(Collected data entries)
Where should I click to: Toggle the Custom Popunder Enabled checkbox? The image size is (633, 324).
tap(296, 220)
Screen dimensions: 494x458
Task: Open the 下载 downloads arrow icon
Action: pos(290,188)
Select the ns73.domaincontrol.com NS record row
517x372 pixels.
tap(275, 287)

**PROBLEM TO WORK ON:** Every line must be copied exactly as it stands above.

**YOUR RESPONSE:**
Where should I click to: Toggle the Custom Popunder Enabled checkbox? The image size is (633, 324).
tap(296, 220)
Screen dimensions: 494x458
Task: Open the 下载 downloads arrow icon
Action: pos(290,188)
Select the ns73.domaincontrol.com NS record row
517x372 pixels.
tap(275, 287)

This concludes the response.